随着互联网的发展，新时代攻防的需求改变，复杂的攻击行为伴随着产业化。团伙化、创新化的攻击手段方式创新多样化，并且伴有持续性，需要对威胁情报有效的检测、拦截和分析。网络信息泛滥，基于网络OSINT的使用是威胁情报挖掘的重要驱动力，作为安全与国防的必要来源，需要建立主动型预测性的威胁情报分析为主的模式，通过技术的模块化进行深度分析与监测管理，及时预警和跟踪，发挥在信息安全领域保护企业关键资产和国家政治稳定的作用。目前由于缺乏统一的基于OSINT的威胁情报共享主管机构，相应各机构缺乏协调机制，难以真正实现联盟层面威胁情报的共享利用。
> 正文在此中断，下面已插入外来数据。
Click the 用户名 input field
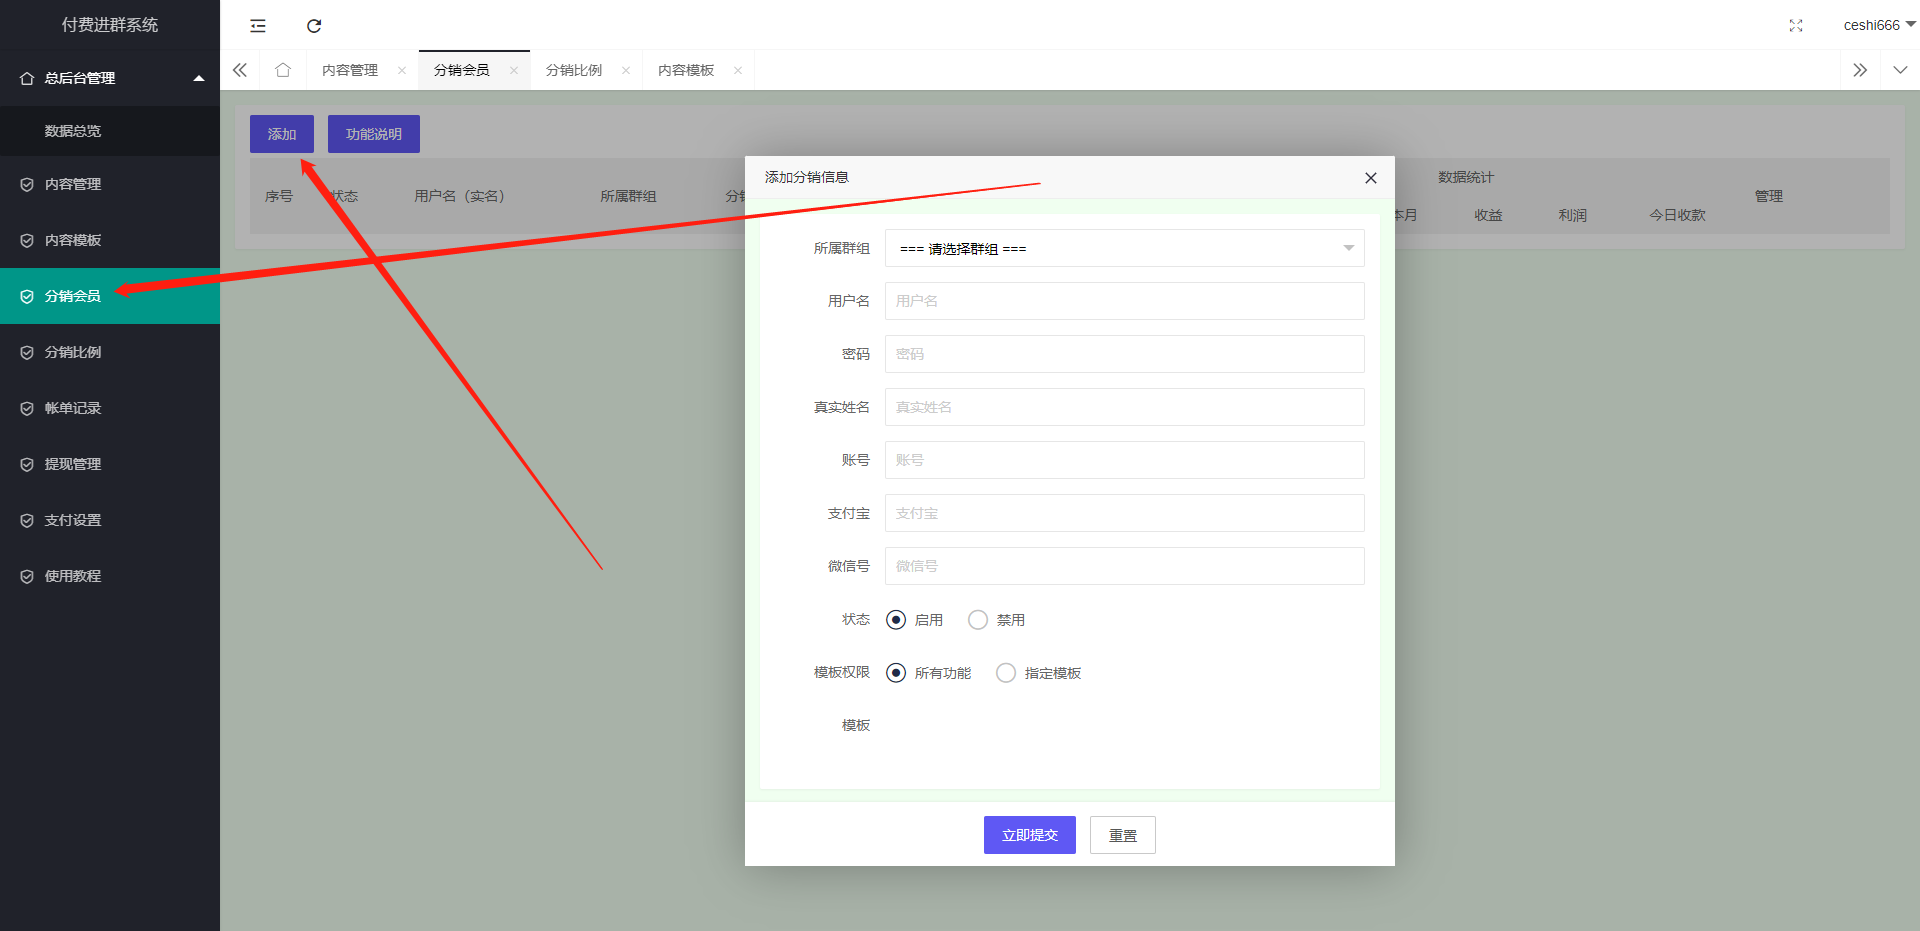Image resolution: width=1920 pixels, height=931 pixels. tap(1123, 300)
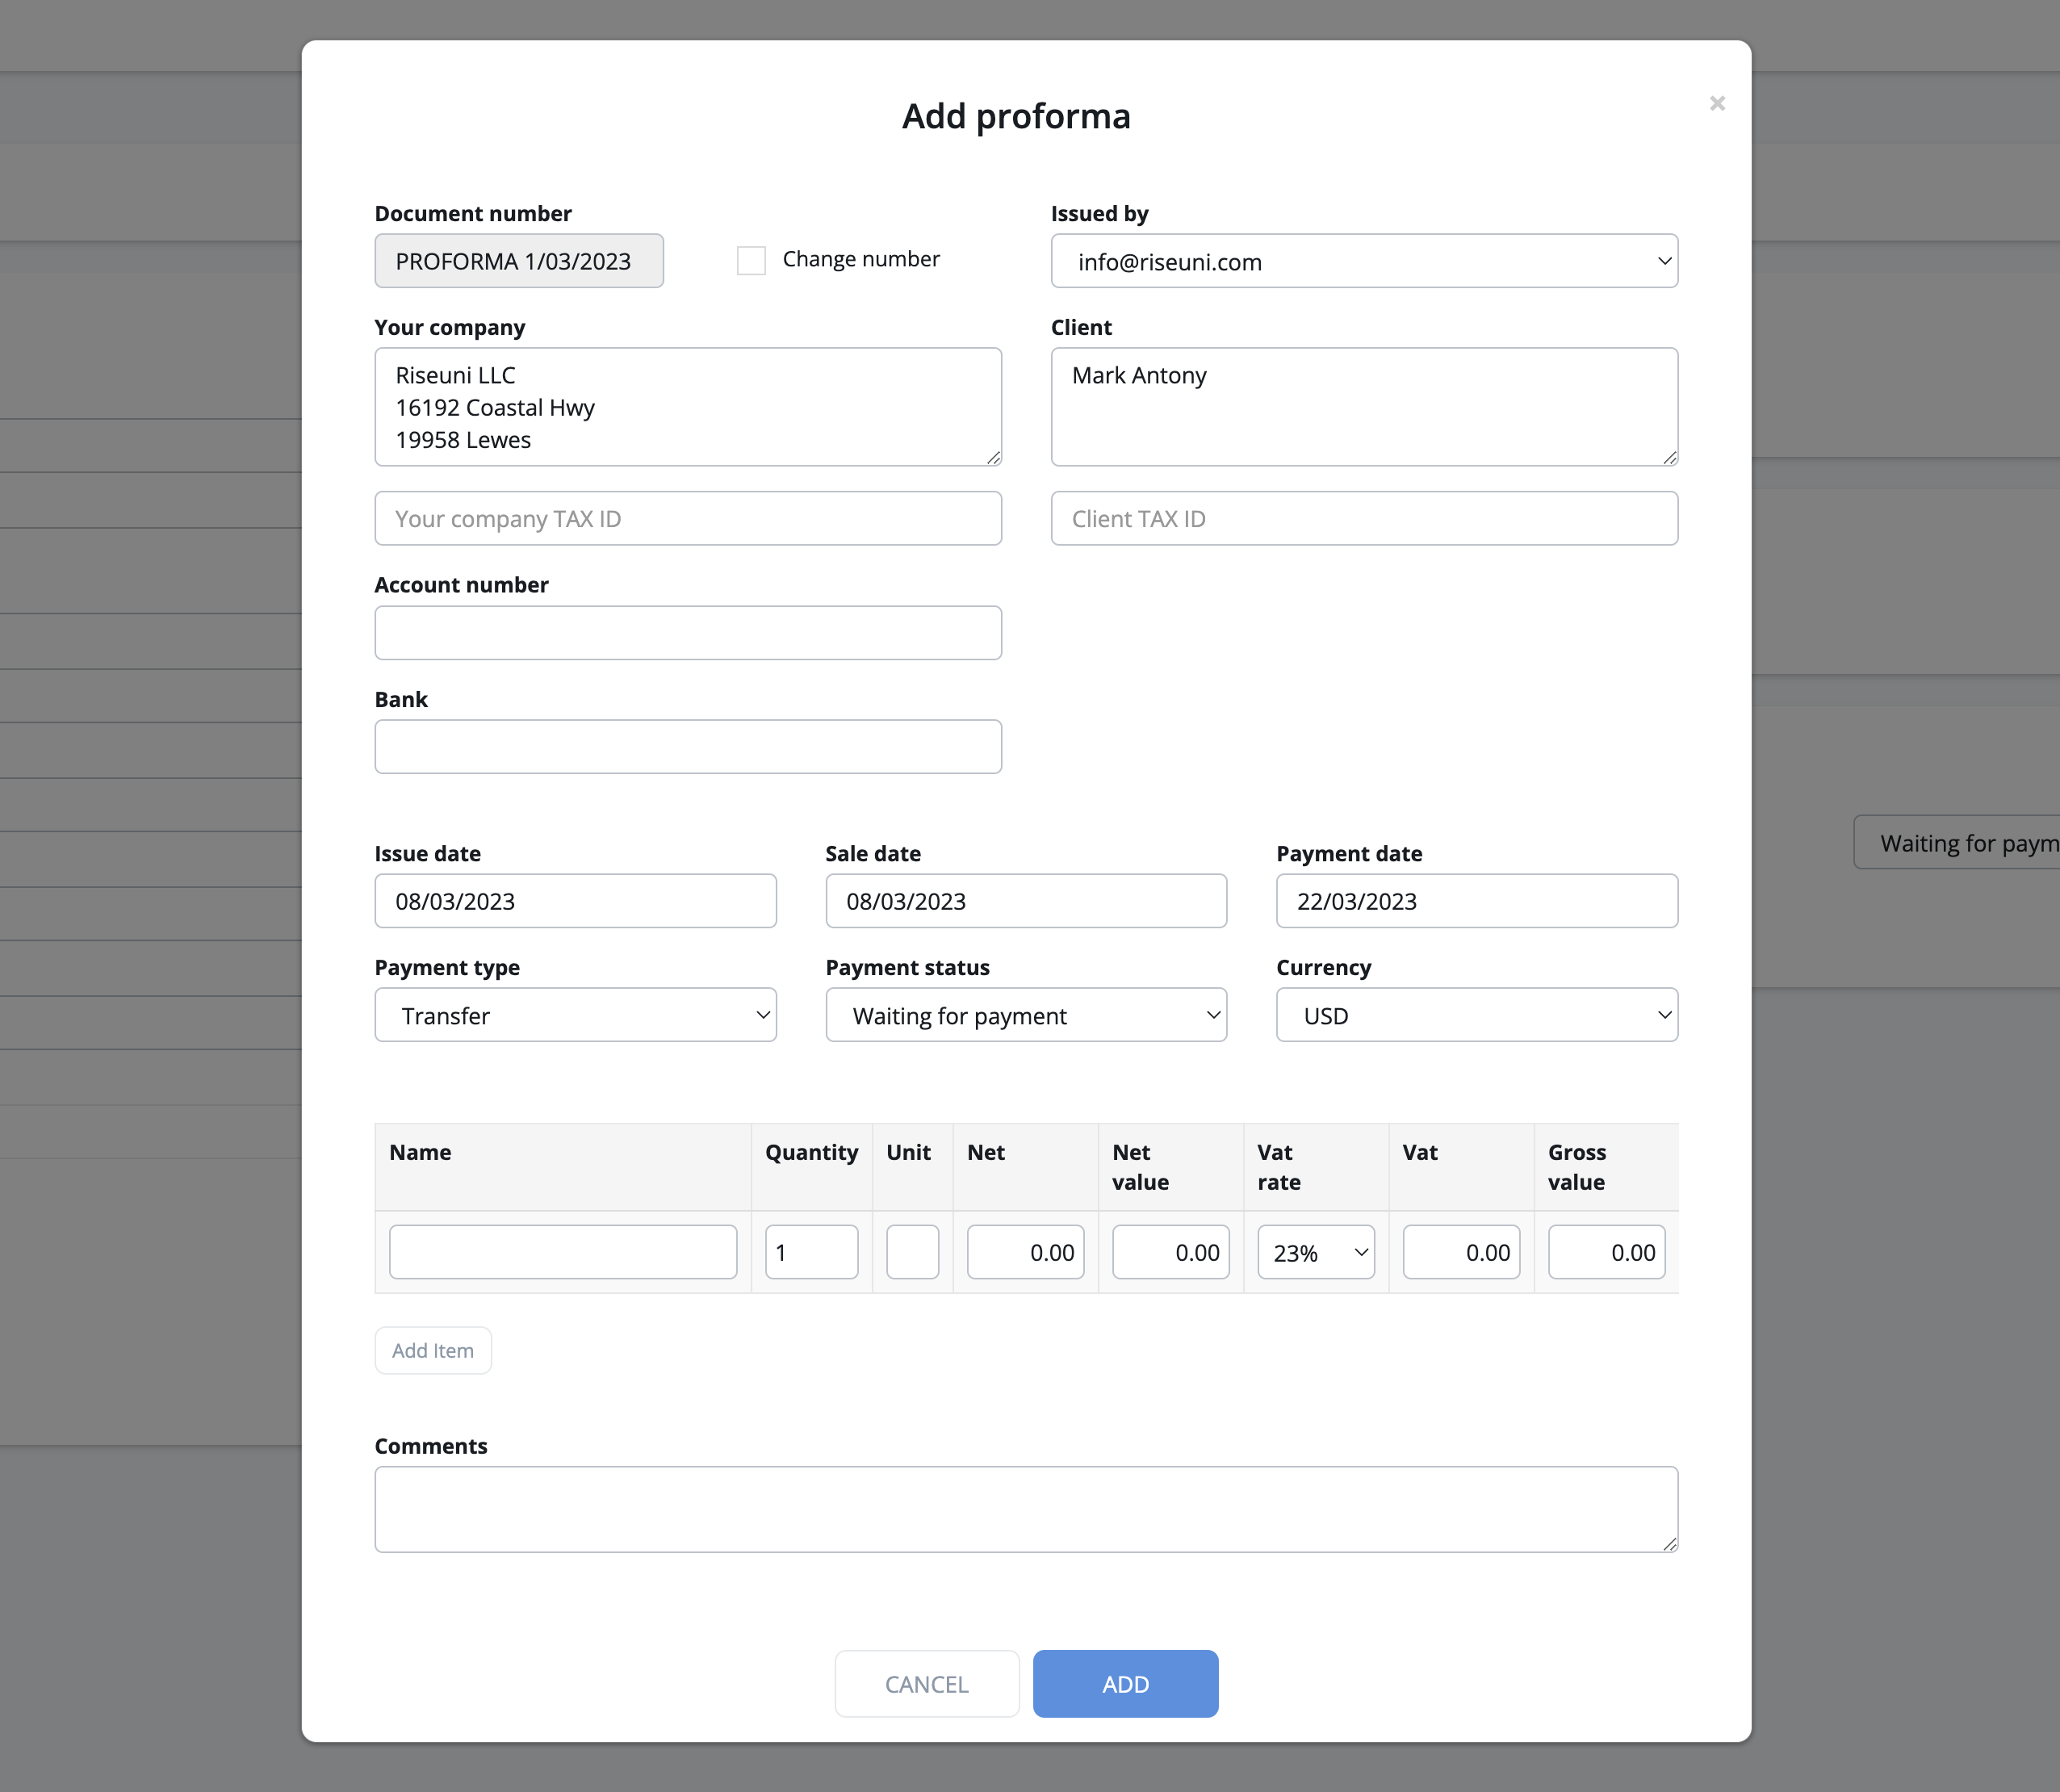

需要从战略高度识别应对关键网络威胁的方向，完善主体、强化技术手段和相关信息环境建立互利共赢的OSINT威胁情报生态，通过融合式共享模式、共享体系标准、加强协同合作发展完善共享协同机制，根据场景化、标准化，迭代运营服务建立安全产品市场推广机制，有助于威胁情报体系发展与完善。威胁情报未来也会贴近实际应用和真实运营，基于OINST的挖掘分析与管理需要考虑成本，去解决威胁情报共享联盟信息不对称的问题，保证生产具有时效性、准确性、完整性的高质量威胁情报产品。